“With No Experience in Such Matters”

I’m not sure if something happened to Stephen Dunn between 1978 and 1981 to change his view of life, but I do know that I found myself liking this poetry much more than his earlier poems. I found myself marking poem after poem to come back to, unlike the first pages of this collection.

I found this poem particularly moving, perhaps because it is sandwiched between poems about his mother’s and father’s death:


To hold a damaged sparrow
under water until you feel it die
is to know a small something
about the mind; how, for example,
it blames the cat for the original crime,
how it wants praise for its better side.

And yet it’s as human
as pulling the plug on your Dad
whose world has turned
to feces and fog, human as–
Well, let’s admit, it’s a mild thing
as human things go.

But I felt the one good wing
flutter in my palm–
the smallest protest, if that’s what it was,
I ever felt or heard.
Reminded me of how my eyelid has twitched,
the need to account for it.
Hard to believe no one notices.

Perhaps what makes the poem so poignant is the second stanza, where he puts the act into “human” perspective.
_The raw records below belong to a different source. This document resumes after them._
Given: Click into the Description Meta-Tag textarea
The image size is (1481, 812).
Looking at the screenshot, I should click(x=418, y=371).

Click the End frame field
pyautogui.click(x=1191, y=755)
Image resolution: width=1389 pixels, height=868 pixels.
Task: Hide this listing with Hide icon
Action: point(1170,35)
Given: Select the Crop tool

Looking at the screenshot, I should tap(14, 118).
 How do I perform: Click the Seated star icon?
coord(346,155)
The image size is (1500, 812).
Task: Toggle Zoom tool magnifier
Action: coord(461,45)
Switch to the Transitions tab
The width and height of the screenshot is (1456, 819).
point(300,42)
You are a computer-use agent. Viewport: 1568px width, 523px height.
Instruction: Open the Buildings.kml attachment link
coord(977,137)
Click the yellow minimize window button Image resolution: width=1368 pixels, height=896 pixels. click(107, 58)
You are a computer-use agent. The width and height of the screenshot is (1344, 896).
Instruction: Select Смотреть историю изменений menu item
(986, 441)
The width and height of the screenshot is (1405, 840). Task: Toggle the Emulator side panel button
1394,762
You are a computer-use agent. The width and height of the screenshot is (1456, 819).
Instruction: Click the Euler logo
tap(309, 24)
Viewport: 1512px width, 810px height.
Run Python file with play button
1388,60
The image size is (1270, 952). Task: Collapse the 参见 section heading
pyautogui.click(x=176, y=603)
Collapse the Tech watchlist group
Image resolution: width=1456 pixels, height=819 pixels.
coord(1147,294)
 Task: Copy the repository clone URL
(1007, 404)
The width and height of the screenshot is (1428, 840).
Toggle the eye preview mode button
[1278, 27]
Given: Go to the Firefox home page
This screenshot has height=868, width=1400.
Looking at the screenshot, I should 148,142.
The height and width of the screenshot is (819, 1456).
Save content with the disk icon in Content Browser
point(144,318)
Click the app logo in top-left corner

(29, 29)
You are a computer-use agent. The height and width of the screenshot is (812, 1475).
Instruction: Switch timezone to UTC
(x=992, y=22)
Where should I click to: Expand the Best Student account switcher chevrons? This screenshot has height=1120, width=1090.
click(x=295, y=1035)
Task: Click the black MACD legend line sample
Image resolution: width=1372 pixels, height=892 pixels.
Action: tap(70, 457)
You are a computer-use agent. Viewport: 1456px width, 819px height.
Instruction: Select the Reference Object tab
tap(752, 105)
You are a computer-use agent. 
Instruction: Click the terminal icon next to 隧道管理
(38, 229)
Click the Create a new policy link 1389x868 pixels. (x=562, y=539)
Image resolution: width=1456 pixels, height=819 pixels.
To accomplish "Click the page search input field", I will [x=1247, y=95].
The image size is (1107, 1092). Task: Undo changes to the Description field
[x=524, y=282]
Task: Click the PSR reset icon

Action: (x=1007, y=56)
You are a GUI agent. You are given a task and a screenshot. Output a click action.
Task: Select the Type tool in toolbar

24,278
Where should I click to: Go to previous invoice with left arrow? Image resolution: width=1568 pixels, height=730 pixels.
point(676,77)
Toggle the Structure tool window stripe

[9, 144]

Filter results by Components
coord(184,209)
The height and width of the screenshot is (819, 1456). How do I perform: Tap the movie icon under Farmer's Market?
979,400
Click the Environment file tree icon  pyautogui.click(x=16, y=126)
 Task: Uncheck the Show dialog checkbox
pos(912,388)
I’ve had to make the decision on whether or not to “pull the plug” on a parent suffering from Alzheimer’s disease, but I would still hate to have to drown a small bird with a broken wing. Thank goodness.

I don’t want to ever reach the point in my life where taking the life of some innocent creature comes easy, even when it’s easy to rationalize the action. Anyone who’s ever had to put a pet to sleep will recognize the power of this poem.

No wonder we all have psychological twitches, scars from past actions, that seem to stand out to us even though no one else seems to recognize them.